BMI v. Evies

Case Title and Citation:  Broadcast Music, Inc., et al. v. Evies's Tavern Ellenton, Inc., and Michael Evanoff, Case 8:11-cv-2056-T-17TBM

Court: United States District Court, M.D. Florida, Tampa Division

Document status: District Court grants summary judgment on BMI’s claim(s) for copyright infringement.

Issue or relevant point(s): Whether or not BMI had a proper chain of title and/or the proprietors of the copyrighted works at issue?  Whether or not BMI could/should be awarded fees and costs?

Ruling:  The Court granted summary judgment in favor of BMI as to liability for copyright infringement as to five of the six musical compositions. The Court also awarded BMI statutory damages, attorney’s fees and court costs.

Plaintiff Broadcast Music, Inc. ("BMI") is a "performing rights society" that enters into nonexclusive licenses with the copyright owners to publically perform the musical compositions.  BMI has acquired the nonexclusive right to contract with third parties (i.e., broadcasters, music halls, bar owners, restaurants, etc.) to perform these musical compositions at their establishments.  Defendant Evie's Tavern Ellenton, Inc. ("Evie's"), and its owner Michael Evanoff (“Evanoff”) were sued for copyright infringement as a result of public performance of the musical compositions without a license.  Prior to litigation, BMI sent multiple cease and desist letters to Evie's, but Evie's continued performing the copyrighted songs without paying the appropriate royalty.

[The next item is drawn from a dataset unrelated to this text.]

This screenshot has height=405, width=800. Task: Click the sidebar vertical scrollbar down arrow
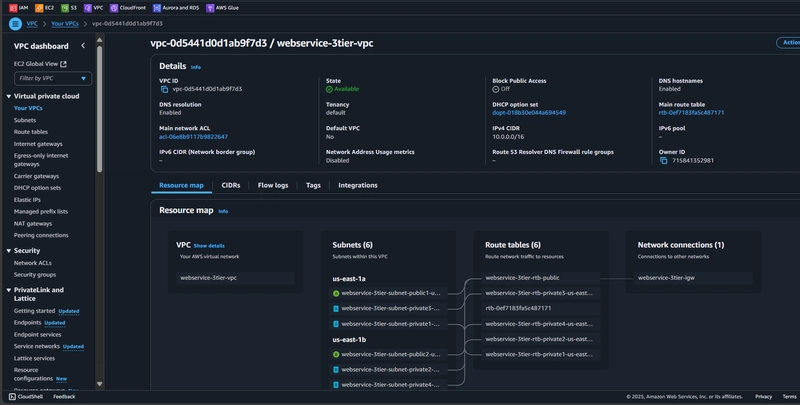pos(99,384)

In its analysis, the Court iterated a plaintiff alleging unauthorized public performance of a copyrighted musical composition, must show: 

1)  the originality and authorship of the compositions involved;
2)  compliance with all formalities required to secure a copyright under Title 17, United States Code; 
3)  that plaintiffs are the proprietors of the copyrights of the compositions involved in the action;
4)  that the compositions were performed publicly by the defendant; and 
5) that the defendant did not receive permission from any of the plaintiffs or their representatives for such performance.

At this stage, the Court found that the third prong as the only issue in this case worth consideration. the Court analyzed whether material issues of fact were present with respect to the chain of title for each of the six musical compositions.   After review, the Court stated summary judgment was appropriate for 5 of 6 of the works because there was no material issue of fact as to the chain of title in those works.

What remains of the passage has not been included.